▸ SHORT TASK
Copy the listing below line for line, with no changes.

## Start SUPPLIED DATA

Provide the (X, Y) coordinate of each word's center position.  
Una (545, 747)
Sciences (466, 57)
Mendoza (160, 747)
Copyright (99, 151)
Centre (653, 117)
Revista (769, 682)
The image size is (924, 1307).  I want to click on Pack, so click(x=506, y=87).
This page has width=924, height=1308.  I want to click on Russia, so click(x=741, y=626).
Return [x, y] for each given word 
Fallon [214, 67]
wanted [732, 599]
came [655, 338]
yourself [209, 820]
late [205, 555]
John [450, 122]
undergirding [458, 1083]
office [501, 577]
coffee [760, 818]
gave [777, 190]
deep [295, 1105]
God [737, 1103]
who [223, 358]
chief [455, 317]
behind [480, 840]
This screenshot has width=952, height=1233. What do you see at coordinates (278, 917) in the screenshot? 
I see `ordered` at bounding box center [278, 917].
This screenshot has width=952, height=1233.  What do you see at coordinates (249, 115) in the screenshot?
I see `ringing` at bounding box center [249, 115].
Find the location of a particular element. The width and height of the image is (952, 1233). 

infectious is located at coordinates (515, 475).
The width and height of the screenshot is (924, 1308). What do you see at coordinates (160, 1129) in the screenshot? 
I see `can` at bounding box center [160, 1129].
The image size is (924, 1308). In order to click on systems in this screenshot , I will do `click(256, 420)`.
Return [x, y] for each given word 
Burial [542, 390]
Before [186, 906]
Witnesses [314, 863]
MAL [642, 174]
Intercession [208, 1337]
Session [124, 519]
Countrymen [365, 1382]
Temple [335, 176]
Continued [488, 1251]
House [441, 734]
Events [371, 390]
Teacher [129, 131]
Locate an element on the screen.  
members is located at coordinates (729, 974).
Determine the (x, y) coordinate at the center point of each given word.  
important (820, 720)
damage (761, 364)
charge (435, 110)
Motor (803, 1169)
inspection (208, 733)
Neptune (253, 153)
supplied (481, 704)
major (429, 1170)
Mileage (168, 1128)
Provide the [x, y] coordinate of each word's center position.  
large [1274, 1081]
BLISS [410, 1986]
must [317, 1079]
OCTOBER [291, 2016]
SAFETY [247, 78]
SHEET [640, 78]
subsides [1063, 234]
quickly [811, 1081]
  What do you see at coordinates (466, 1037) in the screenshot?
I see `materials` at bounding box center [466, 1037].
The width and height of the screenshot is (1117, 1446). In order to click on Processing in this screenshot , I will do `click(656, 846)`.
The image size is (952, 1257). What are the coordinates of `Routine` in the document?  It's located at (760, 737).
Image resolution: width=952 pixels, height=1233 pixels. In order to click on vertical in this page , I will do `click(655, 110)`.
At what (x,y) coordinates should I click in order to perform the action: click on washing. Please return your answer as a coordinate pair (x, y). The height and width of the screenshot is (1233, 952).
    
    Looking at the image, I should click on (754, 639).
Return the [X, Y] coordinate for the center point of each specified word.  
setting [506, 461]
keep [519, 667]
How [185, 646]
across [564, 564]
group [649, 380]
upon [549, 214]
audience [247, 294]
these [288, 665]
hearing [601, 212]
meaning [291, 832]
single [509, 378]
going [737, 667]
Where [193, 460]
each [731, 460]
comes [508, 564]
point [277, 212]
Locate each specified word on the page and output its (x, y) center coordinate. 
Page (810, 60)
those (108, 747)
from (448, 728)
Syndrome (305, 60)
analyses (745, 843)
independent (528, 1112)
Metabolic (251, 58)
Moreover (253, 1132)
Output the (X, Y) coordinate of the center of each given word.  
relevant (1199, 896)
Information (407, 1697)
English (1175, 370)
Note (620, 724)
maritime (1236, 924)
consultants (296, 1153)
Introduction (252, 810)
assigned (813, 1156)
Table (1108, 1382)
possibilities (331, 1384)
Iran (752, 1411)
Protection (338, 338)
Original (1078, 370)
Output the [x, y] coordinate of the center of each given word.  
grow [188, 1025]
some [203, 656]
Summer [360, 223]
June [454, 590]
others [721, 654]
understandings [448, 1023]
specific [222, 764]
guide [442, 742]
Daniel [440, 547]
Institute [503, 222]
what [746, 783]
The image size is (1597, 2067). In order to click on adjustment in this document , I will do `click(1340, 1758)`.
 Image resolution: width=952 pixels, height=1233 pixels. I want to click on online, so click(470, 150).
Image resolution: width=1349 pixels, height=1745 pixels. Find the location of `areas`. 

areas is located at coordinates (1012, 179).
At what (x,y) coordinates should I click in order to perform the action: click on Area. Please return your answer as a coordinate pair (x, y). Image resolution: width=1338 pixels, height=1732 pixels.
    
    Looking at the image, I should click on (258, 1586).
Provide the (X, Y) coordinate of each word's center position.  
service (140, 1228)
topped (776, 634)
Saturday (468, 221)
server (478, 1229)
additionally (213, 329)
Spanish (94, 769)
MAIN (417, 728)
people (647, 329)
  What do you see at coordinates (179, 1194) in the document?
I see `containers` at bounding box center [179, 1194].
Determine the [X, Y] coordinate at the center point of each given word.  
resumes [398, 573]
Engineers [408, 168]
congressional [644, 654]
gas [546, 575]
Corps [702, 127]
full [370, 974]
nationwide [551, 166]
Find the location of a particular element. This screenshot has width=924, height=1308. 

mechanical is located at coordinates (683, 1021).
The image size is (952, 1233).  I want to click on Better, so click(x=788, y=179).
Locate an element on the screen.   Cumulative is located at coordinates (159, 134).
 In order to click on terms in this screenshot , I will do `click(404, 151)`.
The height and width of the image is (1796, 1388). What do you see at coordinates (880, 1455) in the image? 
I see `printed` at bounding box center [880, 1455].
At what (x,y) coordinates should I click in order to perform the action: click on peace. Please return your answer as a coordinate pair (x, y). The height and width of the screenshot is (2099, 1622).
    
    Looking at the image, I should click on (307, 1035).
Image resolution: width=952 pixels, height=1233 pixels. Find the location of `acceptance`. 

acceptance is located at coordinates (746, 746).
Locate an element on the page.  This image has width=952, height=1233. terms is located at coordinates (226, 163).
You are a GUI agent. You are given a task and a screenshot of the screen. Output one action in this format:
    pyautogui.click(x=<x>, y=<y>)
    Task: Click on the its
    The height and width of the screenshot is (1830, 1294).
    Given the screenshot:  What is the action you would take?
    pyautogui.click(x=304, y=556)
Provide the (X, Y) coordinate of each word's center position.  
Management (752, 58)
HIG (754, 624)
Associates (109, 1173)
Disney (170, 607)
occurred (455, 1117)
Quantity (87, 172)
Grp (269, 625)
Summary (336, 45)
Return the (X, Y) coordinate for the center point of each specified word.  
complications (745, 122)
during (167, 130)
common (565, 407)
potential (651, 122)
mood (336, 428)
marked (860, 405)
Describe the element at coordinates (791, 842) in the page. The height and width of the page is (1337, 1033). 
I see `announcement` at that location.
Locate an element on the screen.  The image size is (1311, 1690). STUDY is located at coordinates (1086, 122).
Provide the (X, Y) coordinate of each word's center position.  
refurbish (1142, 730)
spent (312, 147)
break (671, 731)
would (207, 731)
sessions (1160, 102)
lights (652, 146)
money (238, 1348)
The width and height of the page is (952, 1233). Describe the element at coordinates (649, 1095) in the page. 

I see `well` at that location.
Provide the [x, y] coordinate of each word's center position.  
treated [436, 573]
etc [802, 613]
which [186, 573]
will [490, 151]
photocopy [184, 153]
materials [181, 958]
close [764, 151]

## End SUPPLIED DATA

▸ CORRECT RESULT
Provide the (X, Y) coordinate of each word's center position.  
Una (545, 747)
Sciences (466, 57)
Mendoza (160, 747)
Copyright (99, 151)
Centre (653, 117)
Revista (769, 682)
The image size is (924, 1307).  I want to click on Pack, so click(x=506, y=87).
This page has width=924, height=1308.  I want to click on Russia, so click(x=741, y=626).
Return [x, y] for each given word 
Fallon [214, 67]
wanted [732, 599]
came [655, 338]
yourself [209, 820]
late [205, 555]
John [450, 122]
undergirding [458, 1083]
office [501, 577]
coffee [760, 818]
gave [777, 190]
deep [295, 1105]
God [737, 1103]
who [223, 358]
chief [455, 317]
behind [480, 840]
This screenshot has width=952, height=1233. What do you see at coordinates (278, 917) in the screenshot? 
I see `ordered` at bounding box center [278, 917].
This screenshot has width=952, height=1233.  What do you see at coordinates (249, 115) in the screenshot?
I see `ringing` at bounding box center [249, 115].
Find the location of a particular element. The width and height of the image is (952, 1233). 

infectious is located at coordinates (515, 475).
The width and height of the screenshot is (924, 1308). What do you see at coordinates (160, 1129) in the screenshot? 
I see `can` at bounding box center [160, 1129].
The image size is (924, 1308). In order to click on systems in this screenshot , I will do `click(256, 420)`.
Return [x, y] for each given word 
Burial [542, 390]
Before [186, 906]
Witnesses [314, 863]
MAL [642, 174]
Intercession [208, 1337]
Session [124, 519]
Countrymen [365, 1382]
Temple [335, 176]
Continued [488, 1251]
House [441, 734]
Events [371, 390]
Teacher [129, 131]
Locate an element on the screen.  
members is located at coordinates (729, 974).
Determine the (x, y) coordinate at the center point of each given word.  
important (820, 720)
damage (761, 364)
charge (435, 110)
Motor (803, 1169)
inspection (208, 733)
Neptune (253, 153)
supplied (481, 704)
major (429, 1170)
Mileage (168, 1128)
Provide the [x, y] coordinate of each word's center position.  
large [1274, 1081]
BLISS [410, 1986]
must [317, 1079]
OCTOBER [291, 2016]
SAFETY [247, 78]
SHEET [640, 78]
subsides [1063, 234]
quickly [811, 1081]
  What do you see at coordinates (466, 1037) in the screenshot?
I see `materials` at bounding box center [466, 1037].
The width and height of the screenshot is (1117, 1446). In order to click on Processing in this screenshot , I will do `click(656, 846)`.
The image size is (952, 1257). What are the coordinates of `Routine` in the document?  It's located at (760, 737).
Image resolution: width=952 pixels, height=1233 pixels. In order to click on vertical in this page , I will do `click(655, 110)`.
At what (x,y) coordinates should I click in order to perform the action: click on washing. Please return your answer as a coordinate pair (x, y). The height and width of the screenshot is (1233, 952).
    
    Looking at the image, I should click on (754, 639).
Return the [X, Y] coordinate for the center point of each specified word.  
setting [506, 461]
keep [519, 667]
How [185, 646]
across [564, 564]
group [649, 380]
upon [549, 214]
audience [247, 294]
these [288, 665]
hearing [601, 212]
meaning [291, 832]
single [509, 378]
going [737, 667]
Where [193, 460]
each [731, 460]
comes [508, 564]
point [277, 212]
Locate each specified word on the page and output its (x, y) center coordinate. 
Page (810, 60)
those (108, 747)
from (448, 728)
Syndrome (305, 60)
analyses (745, 843)
independent (528, 1112)
Metabolic (251, 58)
Moreover (253, 1132)
Output the (X, Y) coordinate of the center of each given word.  
relevant (1199, 896)
Information (407, 1697)
English (1175, 370)
Note (620, 724)
maritime (1236, 924)
consultants (296, 1153)
Introduction (252, 810)
assigned (813, 1156)
Table (1108, 1382)
possibilities (331, 1384)
Iran (752, 1411)
Protection (338, 338)
Original (1078, 370)
Output the [x, y] coordinate of the center of each given word.  
grow [188, 1025]
some [203, 656]
Summer [360, 223]
June [454, 590]
others [721, 654]
understandings [448, 1023]
specific [222, 764]
guide [442, 742]
Daniel [440, 547]
Institute [503, 222]
what [746, 783]
The image size is (1597, 2067). In order to click on adjustment in this document , I will do `click(1340, 1758)`.
 Image resolution: width=952 pixels, height=1233 pixels. I want to click on online, so click(470, 150).
Image resolution: width=1349 pixels, height=1745 pixels. Find the location of `areas`. 

areas is located at coordinates (1012, 179).
At what (x,y) coordinates should I click in order to perform the action: click on Area. Please return your answer as a coordinate pair (x, y). Image resolution: width=1338 pixels, height=1732 pixels.
    
    Looking at the image, I should click on (258, 1586).
Provide the (X, Y) coordinate of each word's center position.  
service (140, 1228)
topped (776, 634)
Saturday (468, 221)
server (478, 1229)
additionally (213, 329)
Spanish (94, 769)
MAIN (417, 728)
people (647, 329)
  What do you see at coordinates (179, 1194) in the document?
I see `containers` at bounding box center [179, 1194].
Determine the [X, Y] coordinate at the center point of each given word.  
resumes [398, 573]
Engineers [408, 168]
congressional [644, 654]
gas [546, 575]
Corps [702, 127]
full [370, 974]
nationwide [551, 166]
Find the location of a particular element. This screenshot has width=924, height=1308. 

mechanical is located at coordinates (683, 1021).
The image size is (952, 1233).  I want to click on Better, so click(x=788, y=179).
Locate an element on the screen.   Cumulative is located at coordinates (159, 134).
 In order to click on terms in this screenshot , I will do `click(404, 151)`.
The height and width of the image is (1796, 1388). What do you see at coordinates (880, 1455) in the image? 
I see `printed` at bounding box center [880, 1455].
At what (x,y) coordinates should I click in order to perform the action: click on peace. Please return your answer as a coordinate pair (x, y). The height and width of the screenshot is (2099, 1622).
    
    Looking at the image, I should click on (307, 1035).
Image resolution: width=952 pixels, height=1233 pixels. Find the location of `acceptance`. 

acceptance is located at coordinates (746, 746).
Locate an element on the page.  This image has width=952, height=1233. terms is located at coordinates (226, 163).
You are a GUI agent. You are given a task and a screenshot of the screen. Output one action in this format:
    pyautogui.click(x=<x>, y=<y>)
    Task: Click on the its
    The height and width of the screenshot is (1830, 1294).
    Given the screenshot:  What is the action you would take?
    pyautogui.click(x=304, y=556)
Provide the (X, Y) coordinate of each word's center position.  
Management (752, 58)
HIG (754, 624)
Associates (109, 1173)
Disney (170, 607)
occurred (455, 1117)
Quantity (87, 172)
Grp (269, 625)
Summary (336, 45)
Return the (X, Y) coordinate for the center point of each specified word.  
complications (745, 122)
during (167, 130)
common (565, 407)
potential (651, 122)
mood (336, 428)
marked (860, 405)
Describe the element at coordinates (791, 842) in the page. The height and width of the page is (1337, 1033). 
I see `announcement` at that location.
Locate an element on the screen.  The image size is (1311, 1690). STUDY is located at coordinates (1086, 122).
Provide the (X, Y) coordinate of each word's center position.  
refurbish (1142, 730)
spent (312, 147)
break (671, 731)
would (207, 731)
sessions (1160, 102)
lights (652, 146)
money (238, 1348)
The width and height of the page is (952, 1233). Describe the element at coordinates (649, 1095) in the page. 

I see `well` at that location.
Provide the [x, y] coordinate of each word's center position.  
treated [436, 573]
etc [802, 613]
which [186, 573]
will [490, 151]
photocopy [184, 153]
materials [181, 958]
close [764, 151]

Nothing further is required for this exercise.